The first scan is an exciting and emotional time for a mums and dads-to-be. It confirms that the pregnancy is progressing well, monitors the baby’s heartbeat and measures the length of the foetus – it’s only between 3cm and 7cm long at this stage. The length of the baby is vital information because it helps the medical staff determine exactly how many weeks pregnant you are. It also shows if there are twins or triplets or more! It’s important to know this so that both mum and hospital can prepare for a multiple birth.
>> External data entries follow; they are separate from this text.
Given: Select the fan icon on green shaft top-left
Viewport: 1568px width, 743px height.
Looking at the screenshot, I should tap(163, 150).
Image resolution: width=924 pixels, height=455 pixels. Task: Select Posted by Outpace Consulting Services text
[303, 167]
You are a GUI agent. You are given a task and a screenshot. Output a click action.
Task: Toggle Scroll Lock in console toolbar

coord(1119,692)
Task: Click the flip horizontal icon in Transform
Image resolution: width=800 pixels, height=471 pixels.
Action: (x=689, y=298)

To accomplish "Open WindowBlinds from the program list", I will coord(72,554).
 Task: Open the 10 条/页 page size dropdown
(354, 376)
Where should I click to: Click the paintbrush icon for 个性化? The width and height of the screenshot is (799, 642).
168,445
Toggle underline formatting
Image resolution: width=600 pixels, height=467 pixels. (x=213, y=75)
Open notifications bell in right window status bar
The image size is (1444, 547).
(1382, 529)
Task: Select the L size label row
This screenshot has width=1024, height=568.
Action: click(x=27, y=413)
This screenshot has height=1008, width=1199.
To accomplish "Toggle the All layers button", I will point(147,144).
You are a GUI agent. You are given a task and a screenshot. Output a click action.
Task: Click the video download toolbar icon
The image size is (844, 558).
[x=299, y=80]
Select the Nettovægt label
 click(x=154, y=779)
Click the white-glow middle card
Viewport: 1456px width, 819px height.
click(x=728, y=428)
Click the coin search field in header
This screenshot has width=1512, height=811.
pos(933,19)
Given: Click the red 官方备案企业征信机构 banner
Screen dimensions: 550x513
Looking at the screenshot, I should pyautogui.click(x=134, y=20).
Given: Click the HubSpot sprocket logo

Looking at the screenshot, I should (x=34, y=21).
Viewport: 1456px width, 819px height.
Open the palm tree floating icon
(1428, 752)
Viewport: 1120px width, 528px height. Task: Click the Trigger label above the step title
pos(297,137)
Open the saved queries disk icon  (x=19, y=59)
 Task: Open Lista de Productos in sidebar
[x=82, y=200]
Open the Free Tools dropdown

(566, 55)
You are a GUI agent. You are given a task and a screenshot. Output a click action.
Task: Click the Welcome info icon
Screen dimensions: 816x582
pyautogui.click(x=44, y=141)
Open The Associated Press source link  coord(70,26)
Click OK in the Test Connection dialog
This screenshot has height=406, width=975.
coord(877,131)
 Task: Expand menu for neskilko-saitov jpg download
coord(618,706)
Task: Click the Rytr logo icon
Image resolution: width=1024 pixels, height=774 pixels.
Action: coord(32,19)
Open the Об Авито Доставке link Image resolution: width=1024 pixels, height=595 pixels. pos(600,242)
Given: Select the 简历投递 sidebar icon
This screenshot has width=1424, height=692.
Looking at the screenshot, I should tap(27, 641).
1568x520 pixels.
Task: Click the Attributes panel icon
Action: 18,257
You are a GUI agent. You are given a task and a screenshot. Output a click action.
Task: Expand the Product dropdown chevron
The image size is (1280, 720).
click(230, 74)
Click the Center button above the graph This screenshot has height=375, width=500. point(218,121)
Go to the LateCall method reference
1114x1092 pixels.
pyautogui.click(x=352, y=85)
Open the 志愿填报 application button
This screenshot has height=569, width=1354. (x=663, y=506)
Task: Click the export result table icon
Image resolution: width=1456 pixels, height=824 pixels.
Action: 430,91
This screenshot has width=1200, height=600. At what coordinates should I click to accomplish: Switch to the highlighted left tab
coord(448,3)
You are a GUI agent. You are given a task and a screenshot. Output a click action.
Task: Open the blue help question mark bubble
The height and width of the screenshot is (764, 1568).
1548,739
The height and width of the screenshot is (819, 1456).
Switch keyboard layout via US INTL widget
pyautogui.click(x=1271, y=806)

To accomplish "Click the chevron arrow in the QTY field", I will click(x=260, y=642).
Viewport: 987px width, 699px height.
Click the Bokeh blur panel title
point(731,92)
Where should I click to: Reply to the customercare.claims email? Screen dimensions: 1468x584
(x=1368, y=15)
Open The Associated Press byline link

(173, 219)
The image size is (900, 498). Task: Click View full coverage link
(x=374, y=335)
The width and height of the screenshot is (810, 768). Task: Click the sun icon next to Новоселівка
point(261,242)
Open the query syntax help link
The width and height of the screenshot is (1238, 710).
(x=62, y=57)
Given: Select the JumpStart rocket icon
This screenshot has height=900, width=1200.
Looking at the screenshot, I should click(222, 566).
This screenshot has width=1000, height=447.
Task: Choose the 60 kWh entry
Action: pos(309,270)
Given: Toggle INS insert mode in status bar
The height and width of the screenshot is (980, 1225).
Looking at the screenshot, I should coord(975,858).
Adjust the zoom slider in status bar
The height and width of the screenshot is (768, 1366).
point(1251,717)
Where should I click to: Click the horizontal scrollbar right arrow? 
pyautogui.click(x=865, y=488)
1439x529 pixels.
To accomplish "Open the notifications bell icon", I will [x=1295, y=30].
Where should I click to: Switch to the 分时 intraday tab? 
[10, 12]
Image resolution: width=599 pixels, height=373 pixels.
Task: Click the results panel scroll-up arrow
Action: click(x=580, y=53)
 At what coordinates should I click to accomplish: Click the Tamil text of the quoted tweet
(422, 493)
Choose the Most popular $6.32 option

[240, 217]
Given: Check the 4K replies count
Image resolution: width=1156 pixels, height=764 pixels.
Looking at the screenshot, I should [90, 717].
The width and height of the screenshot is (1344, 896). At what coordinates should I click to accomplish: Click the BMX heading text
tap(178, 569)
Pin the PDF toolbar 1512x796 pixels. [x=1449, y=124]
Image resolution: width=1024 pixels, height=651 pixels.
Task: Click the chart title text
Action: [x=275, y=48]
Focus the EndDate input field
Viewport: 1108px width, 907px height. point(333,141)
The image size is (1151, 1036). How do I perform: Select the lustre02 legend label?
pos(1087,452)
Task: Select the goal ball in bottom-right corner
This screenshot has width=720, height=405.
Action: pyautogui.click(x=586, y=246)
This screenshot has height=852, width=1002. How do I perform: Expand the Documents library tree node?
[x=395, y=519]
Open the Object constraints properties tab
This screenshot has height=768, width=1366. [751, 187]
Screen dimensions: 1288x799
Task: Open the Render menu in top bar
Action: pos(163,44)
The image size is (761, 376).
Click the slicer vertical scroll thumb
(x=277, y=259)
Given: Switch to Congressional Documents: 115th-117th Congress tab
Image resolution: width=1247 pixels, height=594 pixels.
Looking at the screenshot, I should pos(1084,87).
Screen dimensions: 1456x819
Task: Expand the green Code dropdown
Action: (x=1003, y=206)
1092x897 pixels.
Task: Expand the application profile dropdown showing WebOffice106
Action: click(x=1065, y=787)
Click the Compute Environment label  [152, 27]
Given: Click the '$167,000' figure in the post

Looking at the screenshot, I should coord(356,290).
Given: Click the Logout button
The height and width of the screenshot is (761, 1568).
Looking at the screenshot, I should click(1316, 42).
What else does the scan show?

The baby is so small that the scan won’t show if you’re expecting a boy or a girl. The aim is to get as accurate a date as possible so that other tests can be carried out at the right time. If you’ve decided to have the combined test for Down’s syndrome in early pregnancy, the sonographer will also take a nuchal translucency measurement now, which takes a picture of the space at the back of the baby’s neck and assesses how much fluid is there. The nuchal translucency measurement is combined with the results of a blood test and your age, to work out the probability of having a baby with Down’s syndrome.

How long does it take?

The scan takes about 10 minutes and shouldn’t cause any discomfort. Your bump will be covered in gel and a small scanner or transducer moved over it. The transducer sends ultrasonic sound waves through to the womb and the waves bounce off the baby’s body giving an accurate picture. Ultrasonic sounds can’t be picked up by the human ear, so don’t expect to hear anything. And don’t worry about the safety of these scans – they’ve been researched for more than 30 years and no harm to the baby has ever been found.

What happens next?

At the time of the test, ask how you will get the results. They should be available within two weeks. If any problems are detected, your midwife or doctor will contact you and tell you about any follow-up tests that may be necessary. Even if you are asked back for further tests, don’t assume the worst. These tests are designed to rule out abnormalities and, if anything is wrong, offer the best help as early as possible. So relax mum-to-be! Your first scan is a huge milestone that’s intended to reassure you so you can enjoy your pregnancy.